BEGIN

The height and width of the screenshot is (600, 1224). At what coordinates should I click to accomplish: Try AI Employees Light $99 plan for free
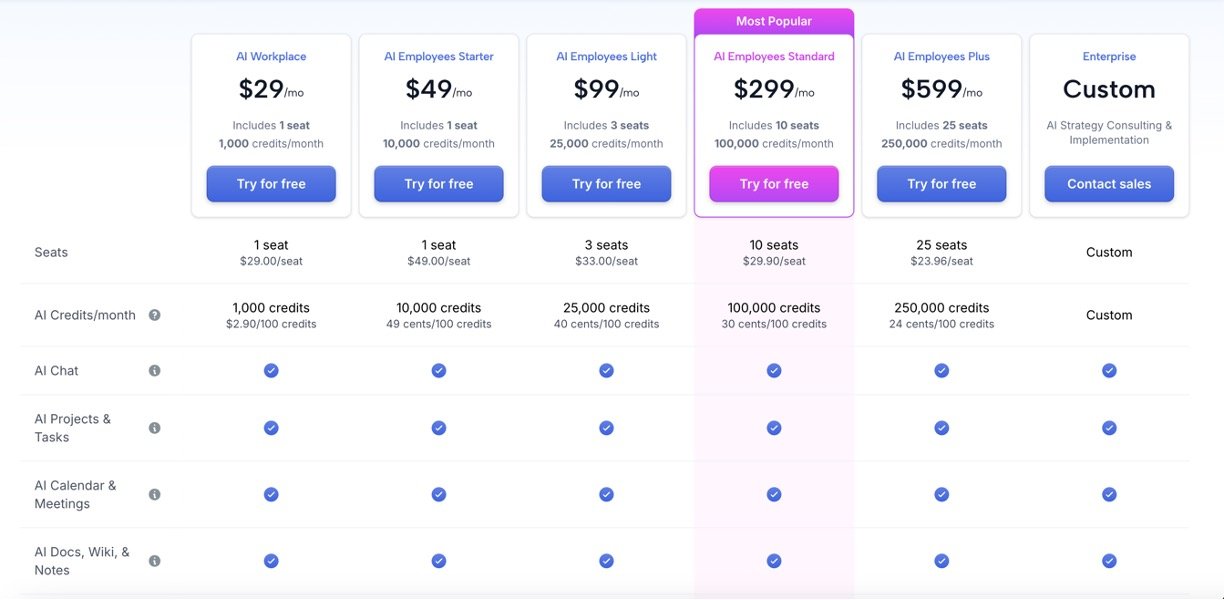tap(606, 184)
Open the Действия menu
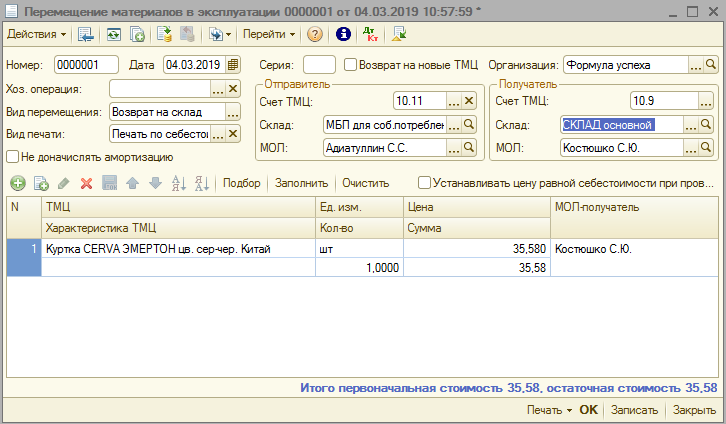The image size is (726, 424). (x=36, y=34)
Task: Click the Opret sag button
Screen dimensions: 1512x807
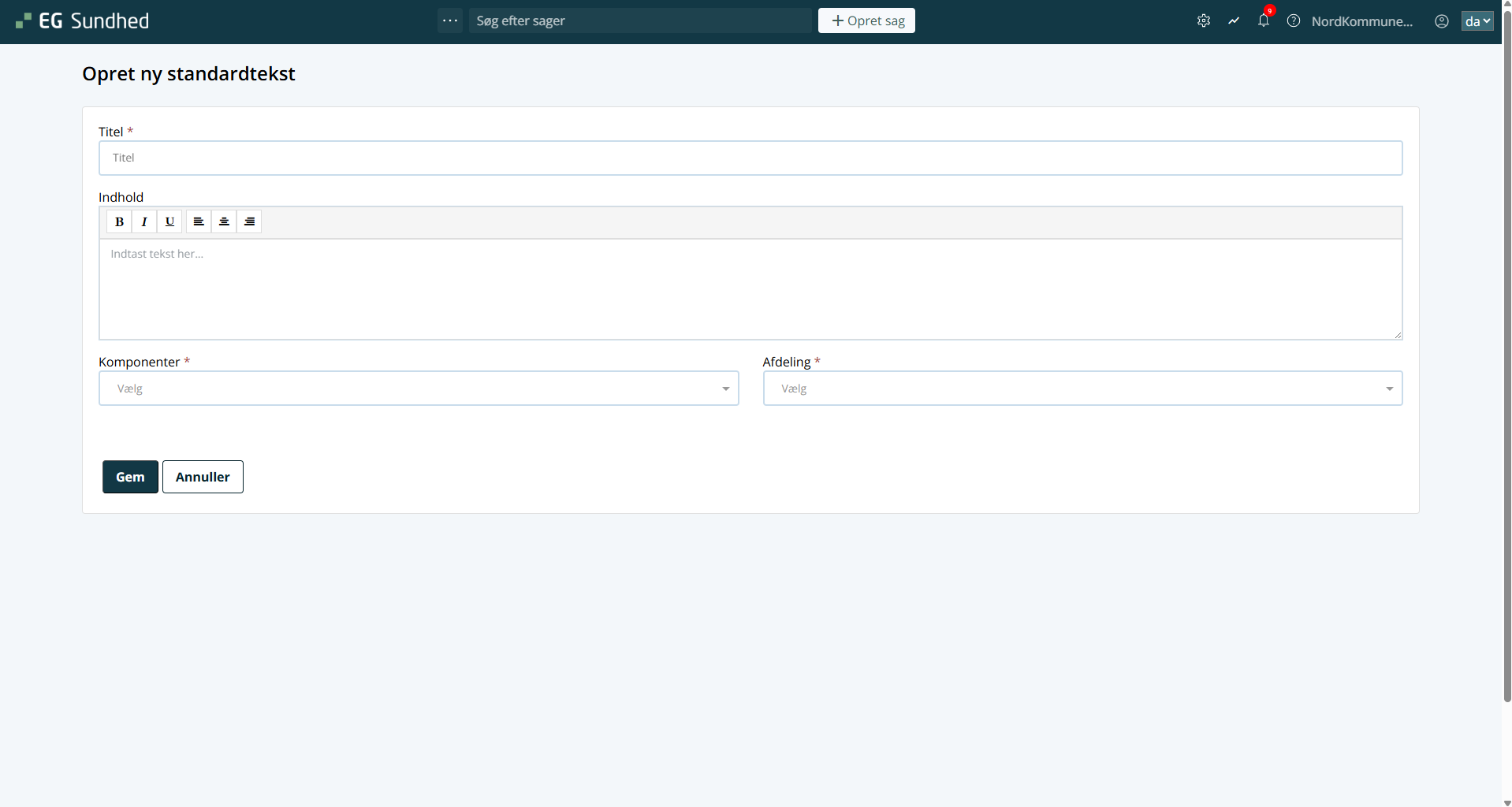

END

Repeat everything in the entries above word for word, excluding the images.

The height and width of the screenshot is (600, 1224). At what coordinates should I click to accomplish: Try AI Employees Light $99 plan for free
tap(606, 184)
Open the Действия menu
The image size is (726, 424). (x=36, y=34)
Task: Click the Opret sag button
Screen dimensions: 1512x807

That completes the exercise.